Les ressources commencent à arriver et, avec eux, les premiers résultats. «En 2000, de 60 à 100millions par an étaient disponibles pour la lutte contre la maladie contre 1milliard aujourd'hui», souligne le Pr Michel Kazatchkine, directeur du Fonds mondial de lutte contre le sida, la tuberculose et le paludisme. Le Fonds en est le principal pourvoyeur, avec deux tiers des financements consacrés au combat contre le paludisme. La France, pour sa part, participe de 15 à 18 % de l'effort mondial en particulier à travers le Fonds mondial dont elle est le deuxième contributeur après les États-Unis et le FED (Fonds européen de développement) dont elle est le premier contributeur. Des moyens importants «mais pas encore suffisants pour soutenir l'ensemble des actions», prévient le Dr Coll Seck.
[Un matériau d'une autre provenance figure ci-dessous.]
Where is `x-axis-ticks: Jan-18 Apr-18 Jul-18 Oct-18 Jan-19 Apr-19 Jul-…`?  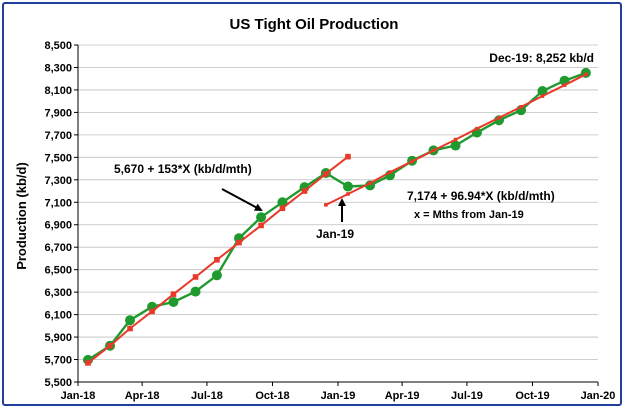 x-axis-ticks: Jan-18 Apr-18 Jul-18 Oct-18 Jan-19 Apr-19 Jul-… is located at coordinates (338, 392).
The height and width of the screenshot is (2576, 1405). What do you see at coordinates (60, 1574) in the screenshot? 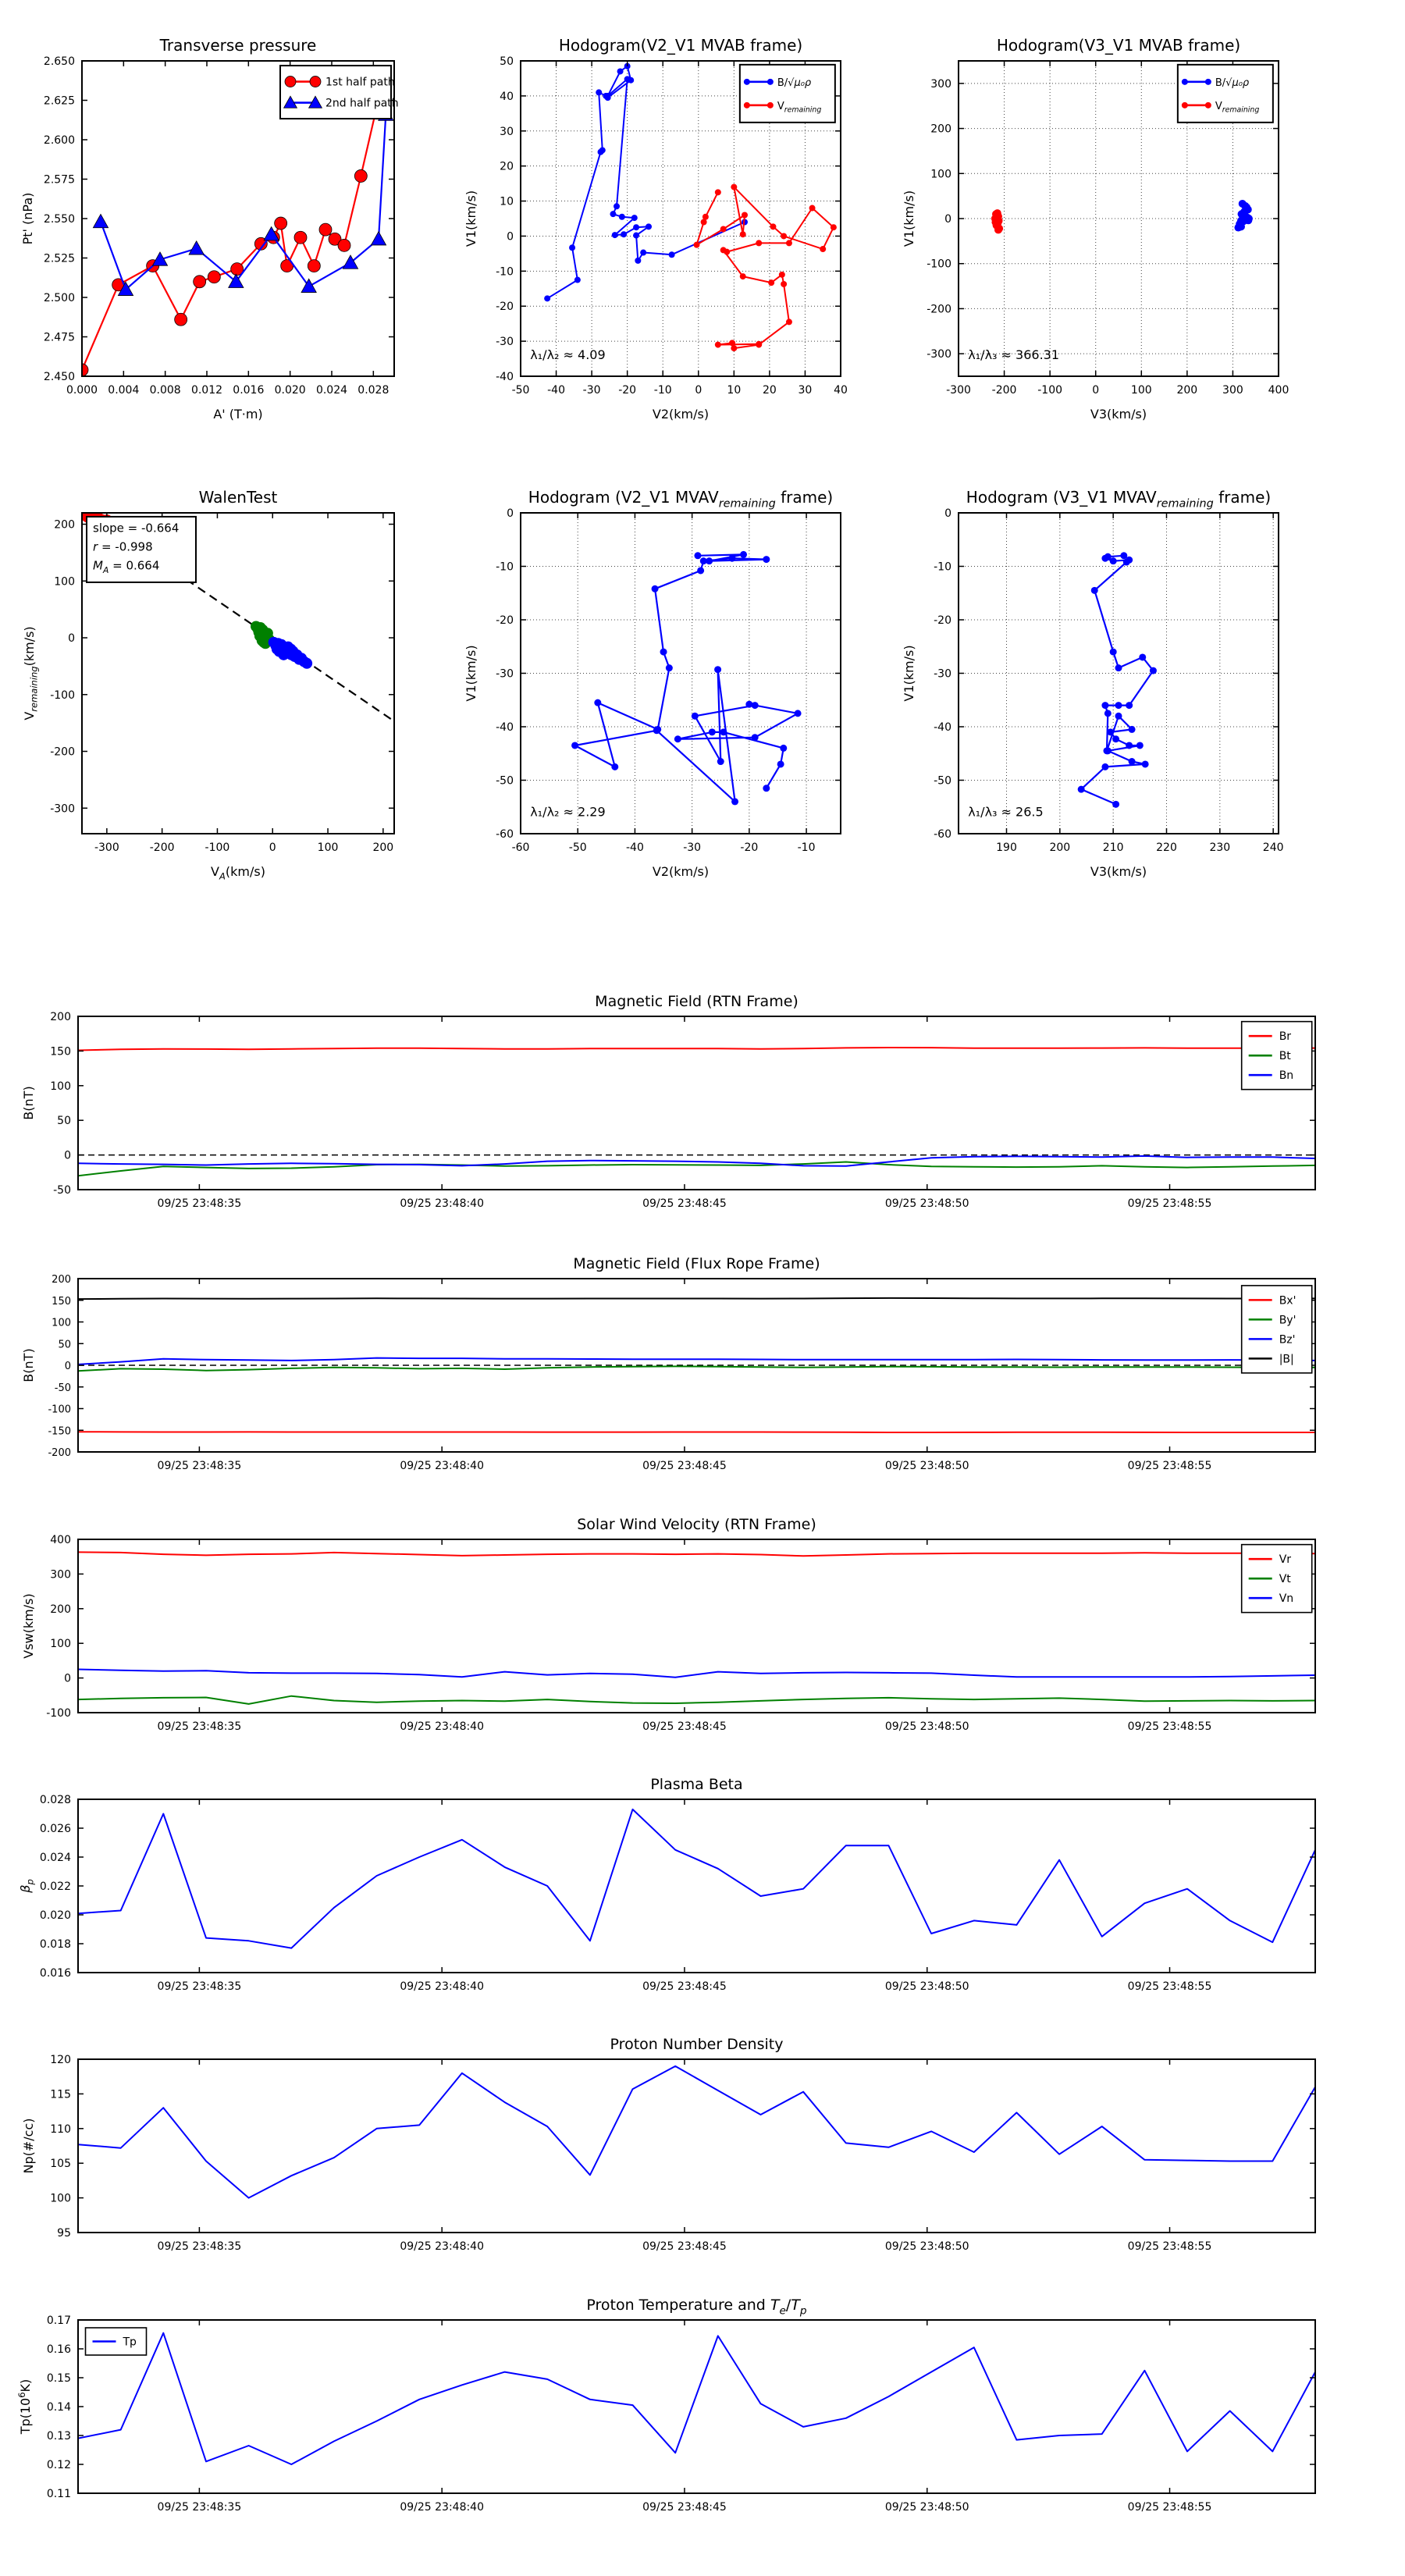
I see `y-tick-label: 300` at bounding box center [60, 1574].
AMFm, mécanisme innovant de financement. Selon les estimations, près de 1 milliard de dollars chaque année seraient nécessaires. Un mécanisme innovant d'achat des ACT devrait voir le jour dès l'année prochaine. L'AMFm (Affordable Medicines for Malaria), c'est son nom, devrait dans un premier temps permettre d'améliorer l'accès aux ACT des plus pauvres. Contrairement aux traitements contre le sida, les médicaments contre le paludisme sont vendus dans le secteur privé : «Les malades vont chercher leur chloroquine dans les pharmacies ou les épiceries locales au prix de 50cents», explique le Pr Kazatchkine. Les mécanismes actuels de financement des ACT, beaucoup plus chers que la chloroquine devenue inefficace, ont «permis de couvrir 60% des besoins du secteur public, mais seulement 5% des besoins du secteur privé». L'AMFm, qui devrait être hébergé par le Fonds mondial, a pour objectif de fournir les ACT au même coût que la chloroquine en achetant à des prix négociés, puis en subventionnant les grossistes à hauteur de 95 %.
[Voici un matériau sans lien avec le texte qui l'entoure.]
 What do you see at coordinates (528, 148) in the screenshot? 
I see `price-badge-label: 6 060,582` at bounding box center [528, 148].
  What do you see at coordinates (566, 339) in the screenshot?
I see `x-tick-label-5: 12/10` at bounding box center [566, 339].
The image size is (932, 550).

Le paludisme n'est pas le sida, mais l'enjeu est important car, à lui seul, il représente 40 % des consultations et 60 % des hospitalisations en Afrique. «Enlever ce poids du palu permettrait d'enclencher un cercle vertueux et de résoudre le difficile problème de l'effondrement des systèmes de santé.»
> Dr LYDIA ARCHIMÈDE
Huit fois 8
Une campagne de sensibilisation « Huit fois oui » a été lancée la semaine dernière pour sensibiliser le grand public, en particulier les plus jeunes, aux Objectifs du millénaire pour le développement (OMD).
Organisé par le CICID (Comité interministériel pour la coopération internationale et le développement) et soutenu par le ministère des Affaires étrangères, elle se compose de 17 affiches disponibles sous forme d'un kit adultes destinés aux entreprises, aux lieux publics, aux universités et aux lycées et d'un kit enfants destiné aux écoles primaires et aux collèges. Différents supports sont prévus en plus des affiches, 8 totems représentant les objectifs, un film « 8 » qui sera présenté au Festival de Rome en octobre et un recueil de 8 nouvelles écrites par 8 grands noms de la littérature contemporaine qui devrait paraître en novembre aux éditions Calmann-Lévy.
La lutte contre le sida, la tuberculose et le paludisme constitue l'objectif n° 6 des OMD. Toutefois, la plupart des objectifs dépendent du succès de la lutte contre le paludisme, maladie étroitement liée à la pauvreté.